| EXERCISE DESCRIPTION |
Work through the records that follow and return each line containing the word "navigation".
DATA SECTION START
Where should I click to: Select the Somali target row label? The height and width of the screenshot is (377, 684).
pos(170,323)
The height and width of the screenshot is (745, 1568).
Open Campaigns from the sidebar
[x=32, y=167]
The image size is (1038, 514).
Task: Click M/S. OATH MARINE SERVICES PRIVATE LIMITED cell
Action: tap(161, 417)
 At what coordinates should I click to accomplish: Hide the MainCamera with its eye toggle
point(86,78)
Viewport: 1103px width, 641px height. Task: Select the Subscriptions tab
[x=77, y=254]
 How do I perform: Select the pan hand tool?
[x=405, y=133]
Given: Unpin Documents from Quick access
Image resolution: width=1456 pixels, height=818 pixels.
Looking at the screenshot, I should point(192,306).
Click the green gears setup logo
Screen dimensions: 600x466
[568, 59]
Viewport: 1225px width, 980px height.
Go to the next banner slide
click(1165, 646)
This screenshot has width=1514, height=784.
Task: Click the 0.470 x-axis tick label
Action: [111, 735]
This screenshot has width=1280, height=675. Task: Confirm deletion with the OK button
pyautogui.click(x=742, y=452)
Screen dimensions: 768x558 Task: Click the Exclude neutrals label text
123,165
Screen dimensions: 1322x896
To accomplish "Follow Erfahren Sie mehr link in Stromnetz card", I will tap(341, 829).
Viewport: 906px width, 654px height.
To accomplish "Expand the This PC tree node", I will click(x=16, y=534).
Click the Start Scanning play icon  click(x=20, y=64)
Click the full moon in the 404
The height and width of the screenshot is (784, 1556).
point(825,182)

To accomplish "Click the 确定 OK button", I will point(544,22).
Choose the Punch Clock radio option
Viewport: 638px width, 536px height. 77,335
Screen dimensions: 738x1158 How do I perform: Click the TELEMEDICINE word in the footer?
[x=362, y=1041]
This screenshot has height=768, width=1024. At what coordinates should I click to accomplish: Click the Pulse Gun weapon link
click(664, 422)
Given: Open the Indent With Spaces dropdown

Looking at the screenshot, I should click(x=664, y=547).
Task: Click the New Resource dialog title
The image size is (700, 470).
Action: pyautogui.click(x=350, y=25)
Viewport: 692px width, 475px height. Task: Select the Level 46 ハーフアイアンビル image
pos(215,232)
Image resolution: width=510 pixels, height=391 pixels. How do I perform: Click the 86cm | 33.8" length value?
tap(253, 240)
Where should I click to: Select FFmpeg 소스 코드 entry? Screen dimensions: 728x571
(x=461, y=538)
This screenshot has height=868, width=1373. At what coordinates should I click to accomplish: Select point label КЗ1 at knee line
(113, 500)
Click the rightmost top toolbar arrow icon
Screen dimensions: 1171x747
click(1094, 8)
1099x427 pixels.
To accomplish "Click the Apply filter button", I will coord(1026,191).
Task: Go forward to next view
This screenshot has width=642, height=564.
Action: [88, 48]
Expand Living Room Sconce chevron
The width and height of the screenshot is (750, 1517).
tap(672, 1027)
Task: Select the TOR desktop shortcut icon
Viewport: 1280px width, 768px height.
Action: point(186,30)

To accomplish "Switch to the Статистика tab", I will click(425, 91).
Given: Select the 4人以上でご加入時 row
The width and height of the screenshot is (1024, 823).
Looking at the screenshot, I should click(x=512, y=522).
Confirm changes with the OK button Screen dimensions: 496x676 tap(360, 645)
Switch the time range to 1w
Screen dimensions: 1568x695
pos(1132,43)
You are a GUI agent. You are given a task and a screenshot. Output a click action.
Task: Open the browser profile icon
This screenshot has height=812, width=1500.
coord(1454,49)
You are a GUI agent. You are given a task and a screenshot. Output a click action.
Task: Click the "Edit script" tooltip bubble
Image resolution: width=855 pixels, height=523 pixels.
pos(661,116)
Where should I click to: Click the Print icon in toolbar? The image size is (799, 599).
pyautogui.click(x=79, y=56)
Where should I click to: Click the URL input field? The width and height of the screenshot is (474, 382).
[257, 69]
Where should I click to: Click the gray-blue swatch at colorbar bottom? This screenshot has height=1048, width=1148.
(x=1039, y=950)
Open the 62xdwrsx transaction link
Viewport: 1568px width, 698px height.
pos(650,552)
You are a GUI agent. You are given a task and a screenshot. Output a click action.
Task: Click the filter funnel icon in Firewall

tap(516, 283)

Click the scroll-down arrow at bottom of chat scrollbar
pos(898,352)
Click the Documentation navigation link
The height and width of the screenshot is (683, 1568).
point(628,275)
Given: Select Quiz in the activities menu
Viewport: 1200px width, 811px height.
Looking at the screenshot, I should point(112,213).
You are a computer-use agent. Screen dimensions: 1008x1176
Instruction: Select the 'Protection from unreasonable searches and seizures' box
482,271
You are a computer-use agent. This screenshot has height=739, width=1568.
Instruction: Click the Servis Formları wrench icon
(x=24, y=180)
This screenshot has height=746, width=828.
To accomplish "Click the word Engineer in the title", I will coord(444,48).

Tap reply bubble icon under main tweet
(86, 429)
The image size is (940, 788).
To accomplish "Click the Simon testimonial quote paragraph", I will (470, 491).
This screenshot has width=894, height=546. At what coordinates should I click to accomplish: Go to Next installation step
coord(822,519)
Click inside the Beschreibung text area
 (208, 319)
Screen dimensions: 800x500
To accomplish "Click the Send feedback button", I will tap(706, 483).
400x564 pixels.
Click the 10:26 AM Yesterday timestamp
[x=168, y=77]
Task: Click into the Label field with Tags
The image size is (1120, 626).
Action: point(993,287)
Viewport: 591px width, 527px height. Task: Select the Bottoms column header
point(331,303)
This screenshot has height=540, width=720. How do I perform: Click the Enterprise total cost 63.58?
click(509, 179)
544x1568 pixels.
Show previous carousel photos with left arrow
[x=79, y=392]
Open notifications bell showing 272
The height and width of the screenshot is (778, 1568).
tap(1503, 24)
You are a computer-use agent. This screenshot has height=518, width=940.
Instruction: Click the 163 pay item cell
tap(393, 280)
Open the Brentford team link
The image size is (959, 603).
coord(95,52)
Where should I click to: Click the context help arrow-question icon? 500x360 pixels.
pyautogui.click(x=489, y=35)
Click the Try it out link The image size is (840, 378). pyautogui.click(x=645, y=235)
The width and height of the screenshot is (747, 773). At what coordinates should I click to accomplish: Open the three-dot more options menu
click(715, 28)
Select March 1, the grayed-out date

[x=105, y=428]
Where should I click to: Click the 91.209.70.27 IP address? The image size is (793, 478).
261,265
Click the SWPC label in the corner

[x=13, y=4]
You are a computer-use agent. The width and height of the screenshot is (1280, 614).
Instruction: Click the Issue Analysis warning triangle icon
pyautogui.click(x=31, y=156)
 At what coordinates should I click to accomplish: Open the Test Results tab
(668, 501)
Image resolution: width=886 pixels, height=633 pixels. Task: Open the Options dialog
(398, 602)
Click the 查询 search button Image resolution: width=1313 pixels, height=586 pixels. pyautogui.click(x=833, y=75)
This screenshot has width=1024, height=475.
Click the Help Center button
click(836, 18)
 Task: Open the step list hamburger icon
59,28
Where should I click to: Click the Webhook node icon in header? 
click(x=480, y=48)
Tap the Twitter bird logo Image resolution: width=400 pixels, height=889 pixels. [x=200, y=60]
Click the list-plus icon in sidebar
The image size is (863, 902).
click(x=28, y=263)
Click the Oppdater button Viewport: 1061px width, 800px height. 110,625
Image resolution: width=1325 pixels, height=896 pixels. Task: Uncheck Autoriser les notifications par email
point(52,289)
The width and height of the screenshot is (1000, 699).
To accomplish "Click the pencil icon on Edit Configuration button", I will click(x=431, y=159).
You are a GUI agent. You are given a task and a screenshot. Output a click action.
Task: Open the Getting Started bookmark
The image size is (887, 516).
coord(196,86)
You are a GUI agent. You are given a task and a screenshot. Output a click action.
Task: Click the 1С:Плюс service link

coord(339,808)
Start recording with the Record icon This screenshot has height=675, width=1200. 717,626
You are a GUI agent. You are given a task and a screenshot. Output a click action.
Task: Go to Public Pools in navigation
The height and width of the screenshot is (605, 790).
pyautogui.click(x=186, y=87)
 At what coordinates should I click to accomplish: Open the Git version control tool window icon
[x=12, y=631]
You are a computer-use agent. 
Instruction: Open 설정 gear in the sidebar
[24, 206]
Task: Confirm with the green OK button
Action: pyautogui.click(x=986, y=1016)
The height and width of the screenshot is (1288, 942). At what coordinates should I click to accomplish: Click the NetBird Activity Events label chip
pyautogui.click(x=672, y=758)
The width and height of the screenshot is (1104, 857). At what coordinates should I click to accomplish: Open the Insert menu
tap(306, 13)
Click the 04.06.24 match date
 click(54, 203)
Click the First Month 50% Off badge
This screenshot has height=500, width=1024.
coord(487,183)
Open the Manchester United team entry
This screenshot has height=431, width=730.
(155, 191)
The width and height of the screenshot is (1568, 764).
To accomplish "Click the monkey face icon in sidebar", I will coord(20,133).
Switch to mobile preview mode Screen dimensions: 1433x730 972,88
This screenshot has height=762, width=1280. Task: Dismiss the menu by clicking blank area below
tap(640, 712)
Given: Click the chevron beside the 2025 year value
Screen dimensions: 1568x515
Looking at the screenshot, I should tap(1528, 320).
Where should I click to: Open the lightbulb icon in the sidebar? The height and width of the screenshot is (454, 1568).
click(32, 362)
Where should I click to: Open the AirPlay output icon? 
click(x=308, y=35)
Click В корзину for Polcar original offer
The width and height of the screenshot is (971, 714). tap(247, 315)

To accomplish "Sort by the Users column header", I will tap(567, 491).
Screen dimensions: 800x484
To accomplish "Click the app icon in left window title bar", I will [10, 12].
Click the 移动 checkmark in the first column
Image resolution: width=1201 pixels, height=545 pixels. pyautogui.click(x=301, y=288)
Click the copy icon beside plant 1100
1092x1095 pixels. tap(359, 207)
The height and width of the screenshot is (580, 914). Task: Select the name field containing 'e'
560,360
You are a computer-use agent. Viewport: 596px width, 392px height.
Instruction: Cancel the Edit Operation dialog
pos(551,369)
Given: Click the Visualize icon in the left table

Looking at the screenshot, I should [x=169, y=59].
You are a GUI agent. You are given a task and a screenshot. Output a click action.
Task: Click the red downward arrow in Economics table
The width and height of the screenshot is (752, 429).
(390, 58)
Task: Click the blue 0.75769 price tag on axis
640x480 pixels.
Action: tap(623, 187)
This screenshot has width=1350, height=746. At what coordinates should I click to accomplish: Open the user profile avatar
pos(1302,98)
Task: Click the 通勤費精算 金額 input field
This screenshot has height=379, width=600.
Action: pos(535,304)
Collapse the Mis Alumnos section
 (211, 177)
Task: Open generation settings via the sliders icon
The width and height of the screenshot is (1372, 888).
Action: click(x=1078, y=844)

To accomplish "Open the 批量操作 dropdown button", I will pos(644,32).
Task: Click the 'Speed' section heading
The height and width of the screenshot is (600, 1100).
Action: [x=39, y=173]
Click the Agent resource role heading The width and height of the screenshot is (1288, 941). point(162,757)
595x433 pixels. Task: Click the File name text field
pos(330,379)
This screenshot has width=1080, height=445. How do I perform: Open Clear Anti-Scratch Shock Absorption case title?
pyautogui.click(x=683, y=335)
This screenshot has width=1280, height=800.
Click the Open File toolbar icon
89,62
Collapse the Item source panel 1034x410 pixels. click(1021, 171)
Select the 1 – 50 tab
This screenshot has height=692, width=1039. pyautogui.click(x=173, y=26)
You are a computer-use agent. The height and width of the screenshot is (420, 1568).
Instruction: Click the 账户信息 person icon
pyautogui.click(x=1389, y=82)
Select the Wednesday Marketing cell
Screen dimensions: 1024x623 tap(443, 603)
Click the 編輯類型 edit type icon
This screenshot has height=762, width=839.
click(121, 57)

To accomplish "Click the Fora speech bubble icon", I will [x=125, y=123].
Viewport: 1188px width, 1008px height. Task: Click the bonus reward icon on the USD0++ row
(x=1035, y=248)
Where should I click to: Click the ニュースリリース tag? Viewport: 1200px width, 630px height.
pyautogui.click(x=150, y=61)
DATA SECTION END
| RESPONSE |
Click the Documentation navigation link
Task: Go to Public Pools in navigation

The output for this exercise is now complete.